Network Optimization
Network optimization is responsible for improvement of network performance, cost efficiency and network quality from technical and customers' points of view. The main goals of PM are the improvement of:                Grade of service        Quality of service        Performance and utilization        Availability        Survivability        
PM is used to detect and resolve problems with network congestion, network errors, load problems, interference problems, capacity problems, network quality problems.
Marketing and Controlling
Marketing and controlling are planning the new services and evaluate the usage of existing. The main goals of PM are to provide data about:                usage of services and features (utilization)        customer behavior (regional, seasonal and daily differences in network usage)        
Different GSM network subsystems provide measurements regarding performance of the subsystem. The most important for the listed tasks are BSS performance measurements and MSC (switching subsystem) measurements. MSC performance measurement (MSC statistics) is not a part of the subject BSS performance measurement system.

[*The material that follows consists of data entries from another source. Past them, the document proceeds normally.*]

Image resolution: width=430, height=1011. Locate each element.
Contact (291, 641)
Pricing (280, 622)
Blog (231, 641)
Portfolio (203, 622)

Every hardware equipment vendor provides the system for collecting the counters and measurements and storing the “raw” data in some format. For example, equipment, measurement reports (or logs) are collected and stored on BSC disks. Operators decide which counters are of interest and collect such information by creating so called scanners. Measurement is defined with given granularity that is commonly 1 hour in GSM networks (all statistics are on hourly basis). These measurement reports are transferred to an Operation and Maintenance Center of the Base station system (OMC-B) via X25 interface (procedure of measurement upload) and are stored in a database that is part of OMC-B. The measurements can be converted and exported in ASCII file that can be processed using different tools for performance measurement processing that are either available on market or are in-house solutions developed by GSM operators. Since the whole GSM network is controlled by several OMC-B systems and the vendor specific software for measurement processing provides only very basic functionality with no statistical analysis, it is necessary to collect, store and process measurements in order to provide the statistics for the whole network.